Zadanie 1: Skróć akapit tekstu o występach kabaretowych, który zaczyna się od słów „I minus dla jury”, i zachowaj jego główne informacje. Możesz go zapisać jako listę.

Tekst strony:
================================

I jeszcze jedna myśl jaka mi się nasunęła- na scenę wychodziła dziewczyna, aby wnieść sprzęt, ustawić mikrofony (z grupy kabaretowej o ile sądzę)- dlaczego po raz kolejny faceci przebierają się za dziewczyny? Czy to ma bawić? Ale kogo? To nie lepiej mieć taki repertuar, aby nie było takiej wpadki? To było mało fajne.

I minus dla jury- wychodzenie podczas występu?? To rozumiem, ze osoba, która opuściła część występów nie będzie oceniać i jej głos się nie liczy w wyborze kabaretów na półfinał??
Już w zeszłym roku pisałam o wychodzeniu jurorów z sali i w ten sposób
ignorowanie kabareciarzy. I jeszcze jedno- dlaczego wśród jurorów zabrakło kabareciarzy?

Piosenka na nutę Lady Pank- "Kraków był tak blisko??" hmmm- jeśli kasa coś znaczy to mogę CI dać, teraz połowę, a resztę jak przepuścisz nas, ten kraków pisany jest nam- jeżeli była to piosenka przygotowana wcześniej w programie- to wykonana została bardzo kiepsko, mylenie tekstów. Natomiast, jeżeli pisana była na szybko, w trakcie występu to nawet było ciekawe...
Ale Kraków wcale nie był blisko....

================================

Zadanie 2: Umieść wiersze rekordów w liście JSON, w której każdy wiersz jest osobnym ciągiem znaków, a puste wiersze pomijasz. Zacznij od wiersza, który zawiera „The image size”, skończ na ostatnim wierszu rekordów i nie uwzględniaj w odpowiedzi obrazów.

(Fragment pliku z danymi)
================================

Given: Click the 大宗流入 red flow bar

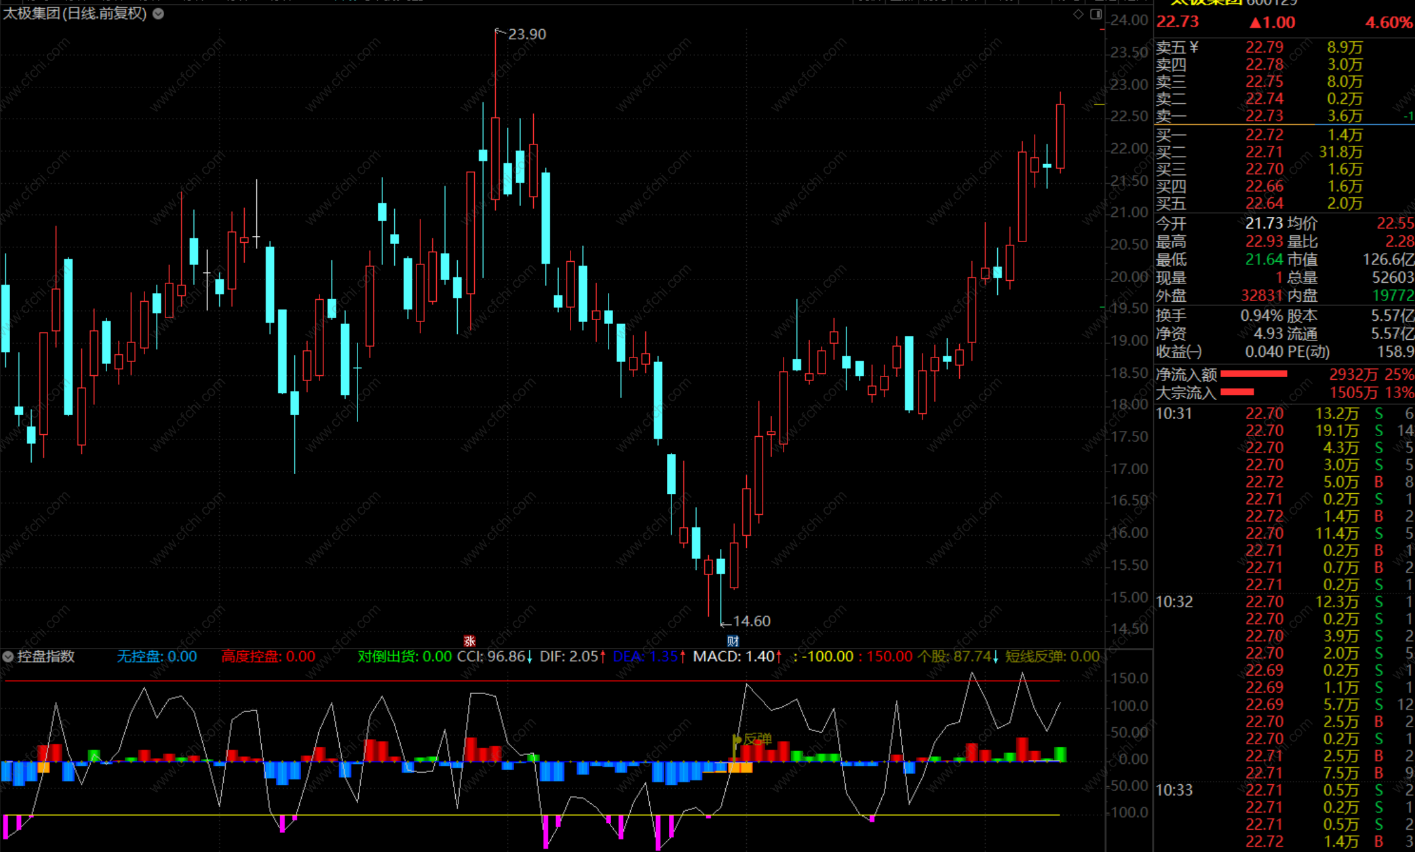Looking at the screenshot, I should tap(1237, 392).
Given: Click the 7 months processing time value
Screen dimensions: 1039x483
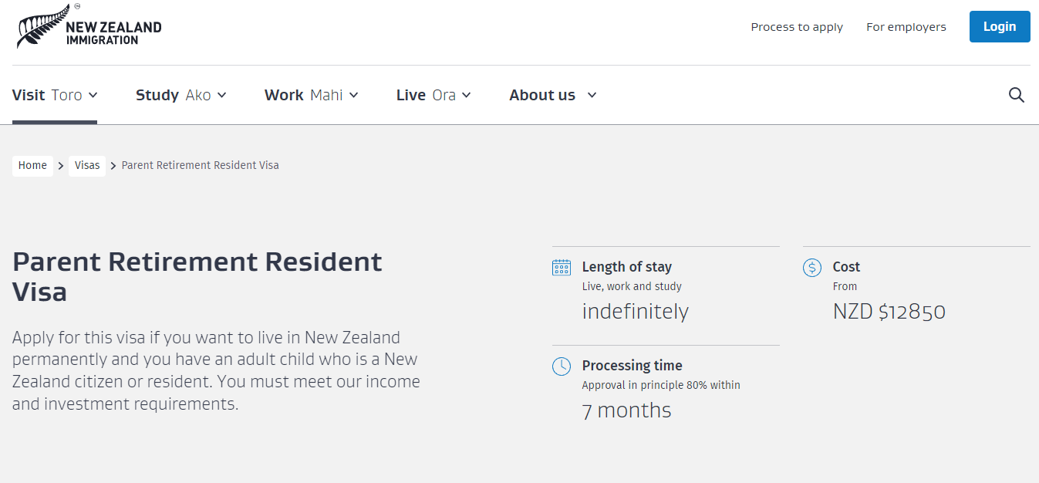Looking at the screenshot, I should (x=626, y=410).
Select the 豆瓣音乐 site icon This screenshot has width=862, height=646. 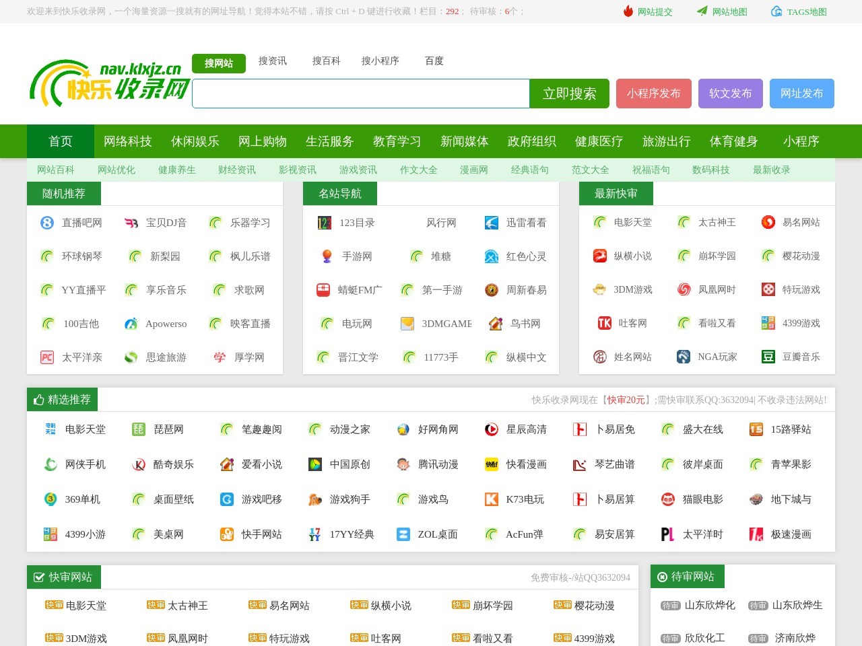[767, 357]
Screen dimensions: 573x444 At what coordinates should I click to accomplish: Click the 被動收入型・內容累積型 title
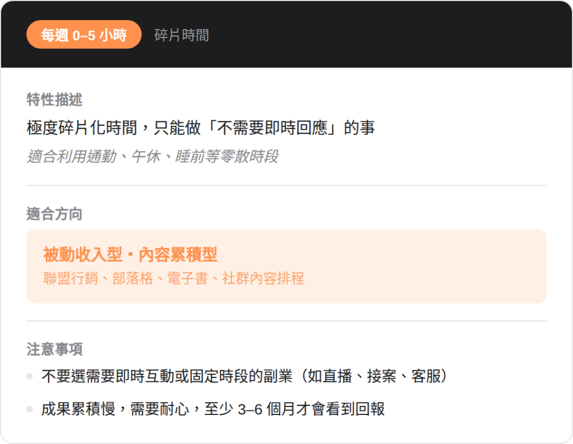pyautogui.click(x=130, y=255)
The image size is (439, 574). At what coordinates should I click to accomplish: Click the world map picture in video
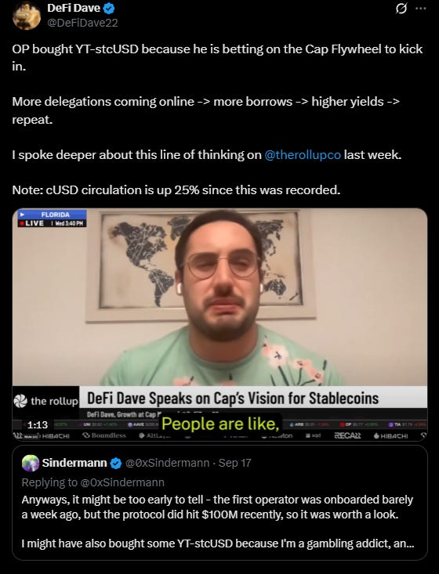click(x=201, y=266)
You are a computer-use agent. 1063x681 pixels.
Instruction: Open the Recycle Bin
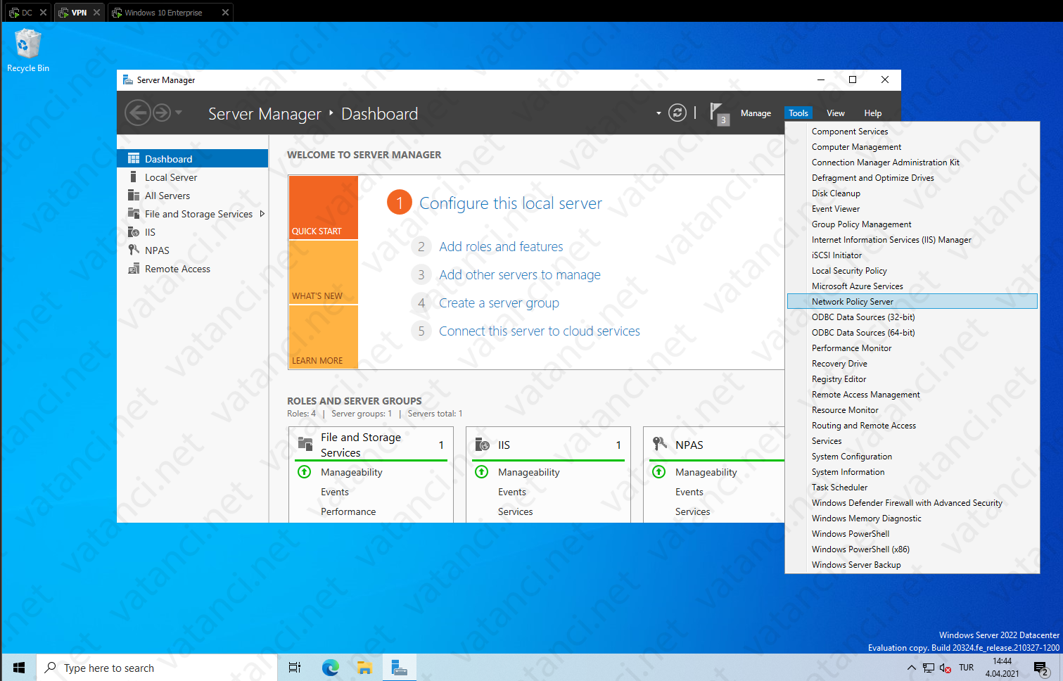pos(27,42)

================================

Odpowiedź 1:
- Minus dla jury za wychodzenie w trakcie występów.
- Czy głos osoby, która opuściła część występów, nie liczy się przy wyborze kabaretów do półfinału?
- Już w zeszłym roku pisałam o tym, że jurorzy wychodzą z sali i w ten sposób ignorują kabareciarzy.
- Dlaczego wśród jurorów zabrakło kabareciarzy?

Odpowiedź 2:
[
  "The image size is (439, 574). At what coordinates should I click to accomplish: Click the world map picture in video",
  "click(x=201, y=266)",
  "You are a computer-use agent. 1063x681 pixels.",
  "Instruction: Open the Recycle Bin",
  "pos(27,42)"
]